All of lore.kernel.org
 help / color / mirror / Atom feed
* cobalt & dma
@ 2015-11-17  7:39 Ran Shalit
  2015-11-17  7:53 ` Hans Verkuil
  0 siblings, 1 reply; 10+ messages in thread
From: Ran Shalit @ 2015-11-17  7:39 UTC (permalink / raw)
  To: linux-media

Hello,

I intend to use cobalt driver as a refence for new pci v4l2 driver,
which is required to use several input simultaneously. for this cobalt
seems like a best starting point.
read/write streaming will probably be suffecient (at least for the
dirst debugging).
The configuration in my cast is i7 core <-- pci ---> fpga.
I see that the dma implementation is quite complex, and would like to
ask for some tips regarding the following points related to dma issue:

1. Is it possible to do the read/write without dma (for debug as start) ?
What changes are required for read without dma (I assume dma is used
by default in read/write) ?
Is it done by using  #include <media/videobuf2-vmalloc.h> instead of
#include <media/videobuf2-dma*> ?

2. I find it difficult to unerstand  cobalt_dma_start_streaming()
implementation, which has many specific cobalt memory writing
iowrite32().
How can I understand how/what to implement dma in my specific platform/device ?


Best Regards,
Ran

^ permalink raw reply	[flat|nested] 10+ messages in thread

* Re: cobalt & dma
  2015-11-17  7:39 cobalt & dma Ran Shalit
@ 2015-11-17  7:53 ` Hans Verkuil
  2015-11-17 13:15   ` Ran Shalit
  2015-11-20 14:49   ` Ran Shalit
  0 siblings, 2 replies; 10+ messages in thread
From: Hans Verkuil @ 2015-11-17  7:53 UTC (permalink / raw)
  To: Ran Shalit, linux-media

On 11/17/2015 08:39 AM, Ran Shalit wrote:
> Hello,
> 
> I intend to use cobalt driver as a refence for new pci v4l2 driver,
> which is required to use several input simultaneously. for this cobalt
> seems like a best starting point.
> read/write streaming will probably be suffecient (at least for the
> dirst debugging).
> The configuration in my cast is i7 core <-- pci ---> fpga.
> I see that the dma implementation is quite complex, and would like to
> ask for some tips regarding the following points related to dma issue:
> 
> 1. Is it possible to do the read/write without dma (for debug as start) ?

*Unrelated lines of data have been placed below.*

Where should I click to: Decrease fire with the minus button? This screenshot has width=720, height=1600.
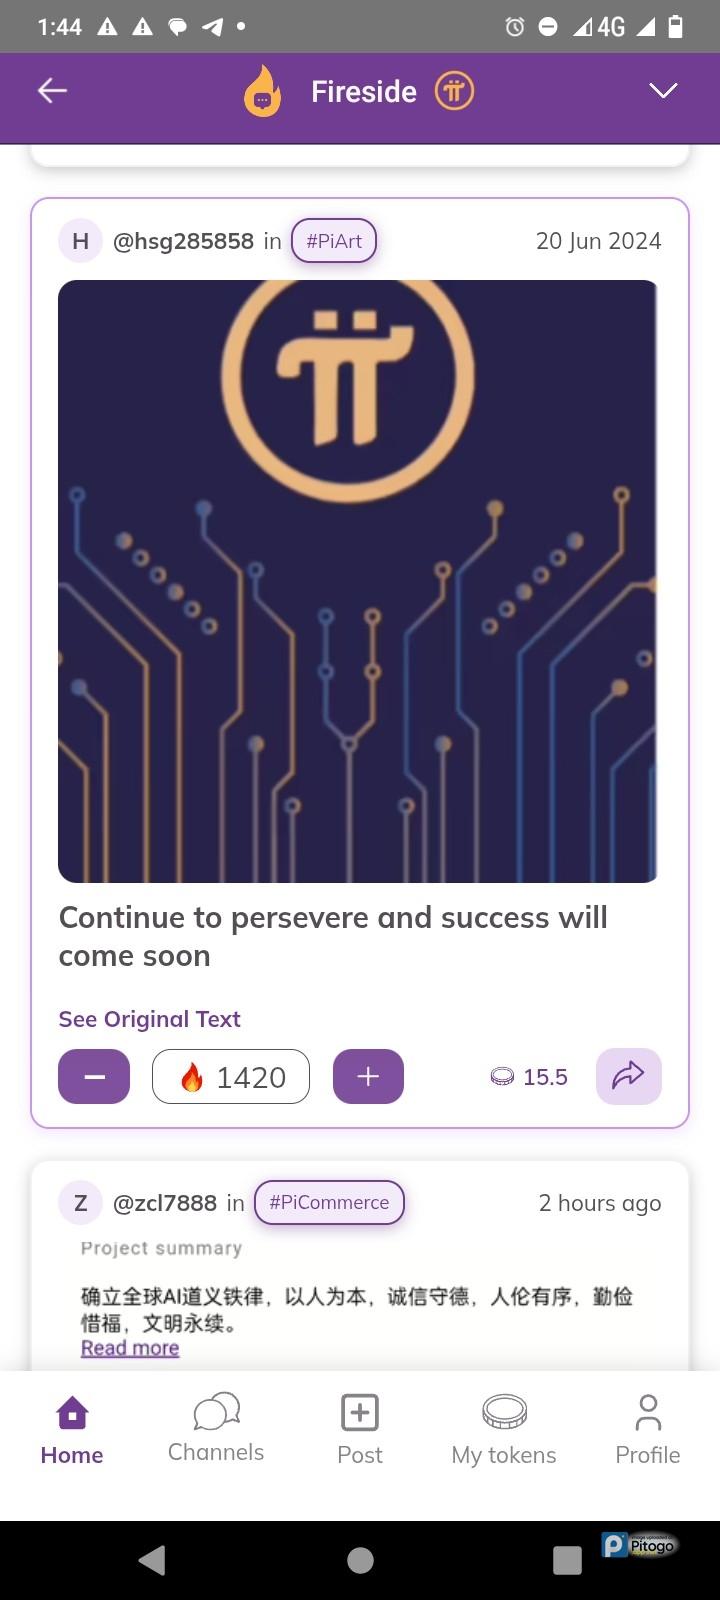click(94, 1076)
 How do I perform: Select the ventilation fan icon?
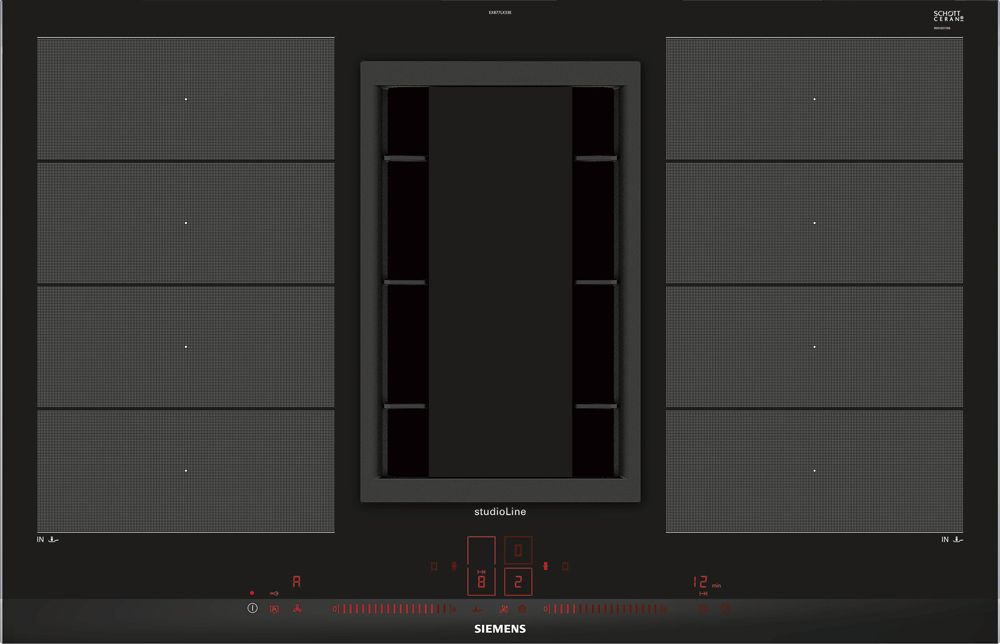[297, 607]
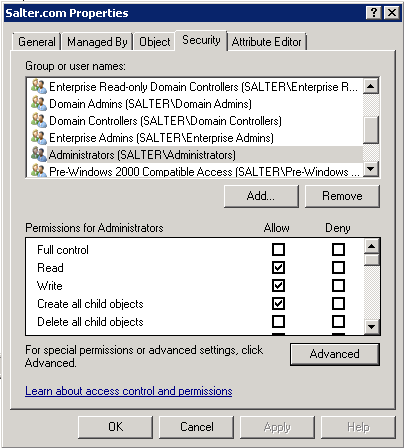Image resolution: width=404 pixels, height=448 pixels.
Task: Click the Add... button
Action: click(261, 196)
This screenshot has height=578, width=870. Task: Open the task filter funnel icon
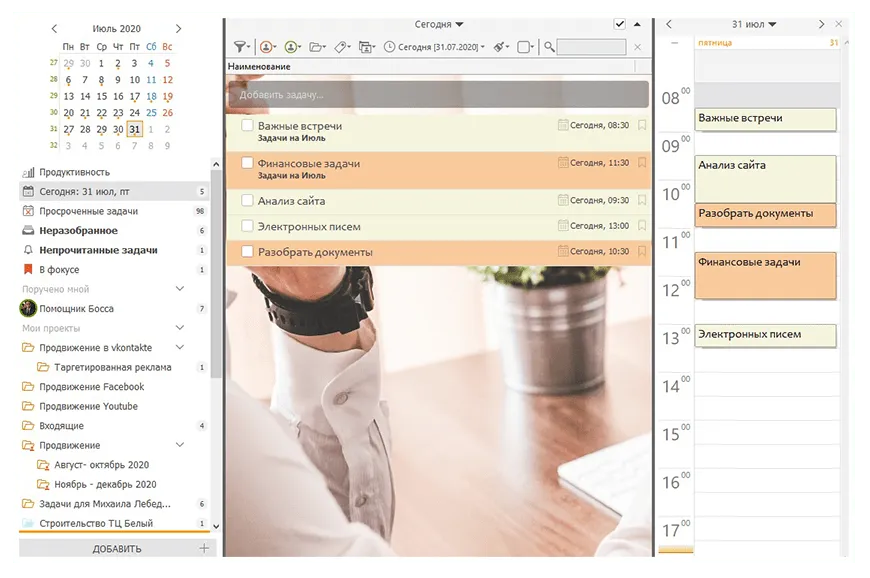pos(240,47)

No. All video capture/output devices all use DMA since it would be prohibitively
expensive for the CPU to do otherwise. So just dig in and implement it.

> What changes are required for read without dma (I assume dma is used
> by default in read/write) ?
> Is it done by using  #include <media/videobuf2-vmalloc.h> instead of
> #include <media/videobuf2-dma*> ?

No. The vmalloc variant is typically used for USB devices. For PCI(e) you'll
use videobuf2-dma-contig if the DMA engine requires physically contiguous DMA,
or videobuf2-dma-sg if the DMA engine supports scatter-gather DMA. You can
start with dma-contig since the DMA code tends to be simpler, but it is
harder to get the required physically contiguous memory if memory fragmentation
takes place. So you may not be able to allocate the buffers. dma-sg works much
better with virtual memory.

> 
> 2. I find it difficult to unerstand  cobalt_dma_start_streaming()
> implementation, which has many specific cobalt memory writing
> iowrite32().
> How can I understand how/what to implement dma in my specific platform/device ?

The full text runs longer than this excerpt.